I've barely started on that, but I can make one observation:
A frequent set of NVMe assert() errors on the verbose boot screen (just before a hang) are:
Code:
AppleNVMe Assert failed: ( 0 != data ) ReleaseIDNode file: {...path...}/IONVMeController.cpp line: 5669
AppleNVMe Assert failed: 0 == (status) Exit file: {...path...}/IONVMeController.cpp line: 5718
The first one (line 5669) is from IONVMeController::GetChipInfo(), which attempts to get an IORegistryEntry object: "IODeviceTree:/chosen" "chip-id". When that fails, we see the assert message.
The second one (line 5718) is a direct result of the first; when ::GetChipInfo() returns its error code, its caller (in this case, IONVMeController::CheckWorkaround()) displays its own assert failure message.
It's completely unclear whether this is significant or just another meaningless (to us) debug message.
I haven't had time to dig much deeper yet, but out of curiosity, could someone with a genuine Apple NVMe device do an
ioreg -l -p IODeviceTree
and see if there's a
chip-id
identifier anywhere in the output?
(
ioreg -l -p IODeviceTree | grep "chip"
will tell you if there's something there; if so, the full
ioreg -l -p IODeviceTree
would be helpful (you might want to redact any personal info that appears, though)).
EDIT: I forgot to mention something odd that may or may not be relevant.
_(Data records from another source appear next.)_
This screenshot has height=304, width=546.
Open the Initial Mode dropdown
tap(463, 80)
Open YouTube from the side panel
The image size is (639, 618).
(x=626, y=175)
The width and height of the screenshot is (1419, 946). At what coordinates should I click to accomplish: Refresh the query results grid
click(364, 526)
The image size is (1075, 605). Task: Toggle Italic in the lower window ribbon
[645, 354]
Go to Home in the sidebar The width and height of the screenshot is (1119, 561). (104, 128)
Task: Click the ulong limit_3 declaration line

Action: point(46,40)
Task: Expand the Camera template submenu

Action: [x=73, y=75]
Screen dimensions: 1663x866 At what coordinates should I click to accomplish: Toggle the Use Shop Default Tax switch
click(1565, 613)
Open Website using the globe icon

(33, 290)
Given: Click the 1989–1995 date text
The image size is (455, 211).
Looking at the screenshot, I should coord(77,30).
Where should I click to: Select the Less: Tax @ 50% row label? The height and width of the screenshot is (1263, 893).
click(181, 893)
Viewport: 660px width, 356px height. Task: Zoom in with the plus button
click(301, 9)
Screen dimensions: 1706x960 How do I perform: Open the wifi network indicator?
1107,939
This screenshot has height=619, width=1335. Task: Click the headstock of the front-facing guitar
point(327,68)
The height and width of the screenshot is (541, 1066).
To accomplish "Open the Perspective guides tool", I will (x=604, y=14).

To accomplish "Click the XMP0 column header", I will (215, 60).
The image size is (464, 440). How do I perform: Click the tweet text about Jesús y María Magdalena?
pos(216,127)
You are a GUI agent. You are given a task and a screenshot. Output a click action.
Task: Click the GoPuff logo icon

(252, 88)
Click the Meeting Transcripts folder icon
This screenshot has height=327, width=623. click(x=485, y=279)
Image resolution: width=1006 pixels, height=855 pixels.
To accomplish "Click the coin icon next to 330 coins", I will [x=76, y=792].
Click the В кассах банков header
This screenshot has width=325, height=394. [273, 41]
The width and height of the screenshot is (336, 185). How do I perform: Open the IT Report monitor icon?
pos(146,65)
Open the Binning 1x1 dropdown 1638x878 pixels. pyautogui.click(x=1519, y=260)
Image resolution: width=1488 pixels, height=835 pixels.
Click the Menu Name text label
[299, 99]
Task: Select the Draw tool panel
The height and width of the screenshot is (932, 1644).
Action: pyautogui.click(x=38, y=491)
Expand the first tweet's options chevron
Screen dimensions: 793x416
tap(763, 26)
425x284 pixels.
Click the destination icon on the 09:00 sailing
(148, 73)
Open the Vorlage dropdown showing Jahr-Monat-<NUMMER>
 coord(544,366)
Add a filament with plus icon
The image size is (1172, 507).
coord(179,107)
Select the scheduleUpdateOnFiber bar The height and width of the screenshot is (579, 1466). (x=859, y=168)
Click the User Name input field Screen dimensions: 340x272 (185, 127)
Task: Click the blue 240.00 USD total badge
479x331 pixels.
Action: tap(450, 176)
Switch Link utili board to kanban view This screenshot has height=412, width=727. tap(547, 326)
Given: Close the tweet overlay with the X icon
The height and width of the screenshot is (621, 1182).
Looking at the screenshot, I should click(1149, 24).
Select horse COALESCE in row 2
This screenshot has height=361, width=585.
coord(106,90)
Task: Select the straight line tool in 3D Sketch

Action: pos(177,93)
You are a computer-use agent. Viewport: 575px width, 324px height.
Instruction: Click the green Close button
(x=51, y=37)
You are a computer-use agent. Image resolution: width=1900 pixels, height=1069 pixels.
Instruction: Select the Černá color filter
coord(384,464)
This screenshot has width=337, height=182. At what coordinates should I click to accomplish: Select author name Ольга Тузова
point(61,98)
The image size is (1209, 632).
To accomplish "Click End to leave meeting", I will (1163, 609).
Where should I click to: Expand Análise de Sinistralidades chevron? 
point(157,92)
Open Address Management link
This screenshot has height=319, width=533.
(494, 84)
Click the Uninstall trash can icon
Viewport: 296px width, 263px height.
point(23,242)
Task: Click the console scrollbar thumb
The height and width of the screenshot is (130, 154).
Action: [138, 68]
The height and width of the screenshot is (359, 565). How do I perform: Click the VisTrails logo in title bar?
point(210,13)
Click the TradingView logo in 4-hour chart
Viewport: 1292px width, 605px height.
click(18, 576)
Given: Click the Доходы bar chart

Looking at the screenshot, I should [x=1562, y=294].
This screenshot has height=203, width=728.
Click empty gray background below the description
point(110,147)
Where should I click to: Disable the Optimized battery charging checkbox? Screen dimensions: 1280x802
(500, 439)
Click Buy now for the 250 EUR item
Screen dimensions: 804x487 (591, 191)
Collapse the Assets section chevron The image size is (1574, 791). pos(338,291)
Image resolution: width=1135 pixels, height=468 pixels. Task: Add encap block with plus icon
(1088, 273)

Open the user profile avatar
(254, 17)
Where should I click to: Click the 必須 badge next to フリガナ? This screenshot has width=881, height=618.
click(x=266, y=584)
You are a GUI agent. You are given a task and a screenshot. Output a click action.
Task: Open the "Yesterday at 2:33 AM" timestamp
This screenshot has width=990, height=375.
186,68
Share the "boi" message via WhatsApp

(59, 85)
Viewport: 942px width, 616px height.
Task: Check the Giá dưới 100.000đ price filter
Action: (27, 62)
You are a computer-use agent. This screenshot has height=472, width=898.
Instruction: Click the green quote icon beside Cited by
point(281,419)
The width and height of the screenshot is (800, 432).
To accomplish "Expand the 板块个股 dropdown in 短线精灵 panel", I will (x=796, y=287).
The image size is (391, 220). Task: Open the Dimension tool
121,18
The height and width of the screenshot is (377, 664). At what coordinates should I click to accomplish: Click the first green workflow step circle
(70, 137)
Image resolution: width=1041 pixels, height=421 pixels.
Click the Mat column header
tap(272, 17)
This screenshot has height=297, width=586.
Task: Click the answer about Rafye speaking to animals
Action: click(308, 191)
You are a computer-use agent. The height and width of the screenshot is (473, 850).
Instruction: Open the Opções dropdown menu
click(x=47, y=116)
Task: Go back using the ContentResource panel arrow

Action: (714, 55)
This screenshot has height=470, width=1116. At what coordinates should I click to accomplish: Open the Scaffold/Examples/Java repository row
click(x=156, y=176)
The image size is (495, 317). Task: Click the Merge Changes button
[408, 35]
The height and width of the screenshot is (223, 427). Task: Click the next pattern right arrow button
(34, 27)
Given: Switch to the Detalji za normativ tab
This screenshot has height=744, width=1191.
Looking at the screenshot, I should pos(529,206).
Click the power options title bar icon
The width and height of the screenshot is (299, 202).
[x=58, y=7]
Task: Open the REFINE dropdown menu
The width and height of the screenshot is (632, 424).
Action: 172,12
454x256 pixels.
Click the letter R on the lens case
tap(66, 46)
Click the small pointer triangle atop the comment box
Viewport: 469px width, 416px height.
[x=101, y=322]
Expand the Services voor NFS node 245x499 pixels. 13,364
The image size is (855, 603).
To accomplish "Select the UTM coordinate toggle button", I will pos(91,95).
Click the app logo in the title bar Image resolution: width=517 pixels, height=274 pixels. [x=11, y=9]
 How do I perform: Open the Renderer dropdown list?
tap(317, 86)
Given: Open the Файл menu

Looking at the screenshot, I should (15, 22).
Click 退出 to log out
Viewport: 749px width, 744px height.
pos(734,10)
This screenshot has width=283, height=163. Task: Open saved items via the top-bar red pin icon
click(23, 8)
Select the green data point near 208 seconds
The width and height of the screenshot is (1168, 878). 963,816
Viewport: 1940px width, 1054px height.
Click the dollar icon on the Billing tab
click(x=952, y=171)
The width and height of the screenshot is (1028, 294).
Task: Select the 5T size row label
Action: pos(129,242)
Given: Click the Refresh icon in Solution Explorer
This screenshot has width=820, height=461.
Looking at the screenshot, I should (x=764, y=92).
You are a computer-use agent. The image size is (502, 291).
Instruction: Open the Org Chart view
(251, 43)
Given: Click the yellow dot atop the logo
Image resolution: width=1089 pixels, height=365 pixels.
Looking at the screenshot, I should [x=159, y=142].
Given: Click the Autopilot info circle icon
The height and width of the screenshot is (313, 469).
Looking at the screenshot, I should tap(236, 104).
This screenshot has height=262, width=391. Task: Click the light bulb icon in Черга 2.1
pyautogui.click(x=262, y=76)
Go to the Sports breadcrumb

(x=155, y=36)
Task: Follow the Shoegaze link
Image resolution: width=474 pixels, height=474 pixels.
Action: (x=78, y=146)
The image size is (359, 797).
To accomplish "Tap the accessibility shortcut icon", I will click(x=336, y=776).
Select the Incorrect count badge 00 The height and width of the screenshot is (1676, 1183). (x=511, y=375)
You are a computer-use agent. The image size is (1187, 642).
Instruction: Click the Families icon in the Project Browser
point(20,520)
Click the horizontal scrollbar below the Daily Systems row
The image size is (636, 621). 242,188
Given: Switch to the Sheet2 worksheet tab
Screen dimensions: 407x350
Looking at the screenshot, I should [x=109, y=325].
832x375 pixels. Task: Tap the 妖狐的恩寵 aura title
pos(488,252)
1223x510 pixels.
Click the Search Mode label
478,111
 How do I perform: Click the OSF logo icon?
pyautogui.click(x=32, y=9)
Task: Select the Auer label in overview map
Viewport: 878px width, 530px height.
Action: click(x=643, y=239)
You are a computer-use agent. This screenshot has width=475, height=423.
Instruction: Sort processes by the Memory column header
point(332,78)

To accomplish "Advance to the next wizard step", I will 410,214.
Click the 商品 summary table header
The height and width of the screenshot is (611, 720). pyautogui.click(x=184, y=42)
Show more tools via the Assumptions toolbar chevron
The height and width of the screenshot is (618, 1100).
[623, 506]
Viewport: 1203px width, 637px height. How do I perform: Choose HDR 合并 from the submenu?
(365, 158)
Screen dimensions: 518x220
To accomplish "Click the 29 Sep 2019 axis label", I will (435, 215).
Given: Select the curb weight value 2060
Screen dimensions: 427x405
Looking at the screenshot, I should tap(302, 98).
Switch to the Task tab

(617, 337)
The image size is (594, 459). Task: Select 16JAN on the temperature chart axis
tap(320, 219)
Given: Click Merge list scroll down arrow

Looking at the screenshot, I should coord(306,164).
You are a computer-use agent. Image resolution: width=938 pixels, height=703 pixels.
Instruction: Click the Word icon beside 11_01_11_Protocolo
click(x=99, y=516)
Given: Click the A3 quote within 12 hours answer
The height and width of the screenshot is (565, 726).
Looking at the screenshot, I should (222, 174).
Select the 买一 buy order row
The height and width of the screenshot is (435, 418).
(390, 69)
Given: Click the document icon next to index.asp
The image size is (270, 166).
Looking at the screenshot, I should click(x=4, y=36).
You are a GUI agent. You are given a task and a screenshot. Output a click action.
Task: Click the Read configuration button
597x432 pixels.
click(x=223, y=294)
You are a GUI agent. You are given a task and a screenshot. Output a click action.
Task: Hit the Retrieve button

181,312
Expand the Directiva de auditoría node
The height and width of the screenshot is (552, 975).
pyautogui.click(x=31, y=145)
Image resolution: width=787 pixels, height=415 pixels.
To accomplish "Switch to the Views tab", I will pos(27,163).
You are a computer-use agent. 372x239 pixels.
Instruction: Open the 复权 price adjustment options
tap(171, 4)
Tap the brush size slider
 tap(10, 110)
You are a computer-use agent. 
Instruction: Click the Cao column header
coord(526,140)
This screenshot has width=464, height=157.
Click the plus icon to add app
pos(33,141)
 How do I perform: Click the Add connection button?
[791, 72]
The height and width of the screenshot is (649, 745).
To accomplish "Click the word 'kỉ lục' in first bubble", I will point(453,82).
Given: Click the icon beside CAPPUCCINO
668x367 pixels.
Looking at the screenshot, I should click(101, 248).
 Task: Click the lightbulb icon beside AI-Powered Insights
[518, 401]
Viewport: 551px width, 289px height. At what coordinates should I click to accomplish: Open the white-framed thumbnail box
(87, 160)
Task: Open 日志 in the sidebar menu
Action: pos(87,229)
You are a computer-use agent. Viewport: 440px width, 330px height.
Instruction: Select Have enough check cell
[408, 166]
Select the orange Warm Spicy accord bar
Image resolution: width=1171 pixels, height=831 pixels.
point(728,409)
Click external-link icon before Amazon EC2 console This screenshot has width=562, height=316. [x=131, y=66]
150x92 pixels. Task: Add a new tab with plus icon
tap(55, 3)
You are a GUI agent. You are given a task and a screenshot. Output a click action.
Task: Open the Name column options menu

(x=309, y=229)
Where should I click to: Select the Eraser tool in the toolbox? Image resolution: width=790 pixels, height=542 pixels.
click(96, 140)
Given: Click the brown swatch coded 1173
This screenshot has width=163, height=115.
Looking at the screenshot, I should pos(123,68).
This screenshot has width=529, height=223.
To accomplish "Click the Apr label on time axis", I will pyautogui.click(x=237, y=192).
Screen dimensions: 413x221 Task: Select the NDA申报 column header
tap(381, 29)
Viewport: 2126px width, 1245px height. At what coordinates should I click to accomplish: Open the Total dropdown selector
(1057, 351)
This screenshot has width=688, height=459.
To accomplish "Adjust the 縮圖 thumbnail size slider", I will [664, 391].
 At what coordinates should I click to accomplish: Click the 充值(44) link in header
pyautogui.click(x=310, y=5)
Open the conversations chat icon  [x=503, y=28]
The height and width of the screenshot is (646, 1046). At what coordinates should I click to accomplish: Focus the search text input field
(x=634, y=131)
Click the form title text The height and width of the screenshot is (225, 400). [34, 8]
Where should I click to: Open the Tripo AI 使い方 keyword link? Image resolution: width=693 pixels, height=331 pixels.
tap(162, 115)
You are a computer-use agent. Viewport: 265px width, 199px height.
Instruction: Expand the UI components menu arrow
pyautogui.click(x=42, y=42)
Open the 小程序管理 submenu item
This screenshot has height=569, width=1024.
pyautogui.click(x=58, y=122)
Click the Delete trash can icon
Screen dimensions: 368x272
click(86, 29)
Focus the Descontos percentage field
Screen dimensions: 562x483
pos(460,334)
On Mojave and Catalina, the Blackmagic Disk Speed Test pretty consistently shows my NVMe drive getting 1400+MBps/1300+MBps (read/write). Under Big Sur 11.3, it was showing anything between 250MB/s and 1450MB/s, with basically no consistency. This is a highly anecdotal result, as I was just running it on a whim, but I wonder if it's related to underlying NVMe issues (or maybe I just need a nap).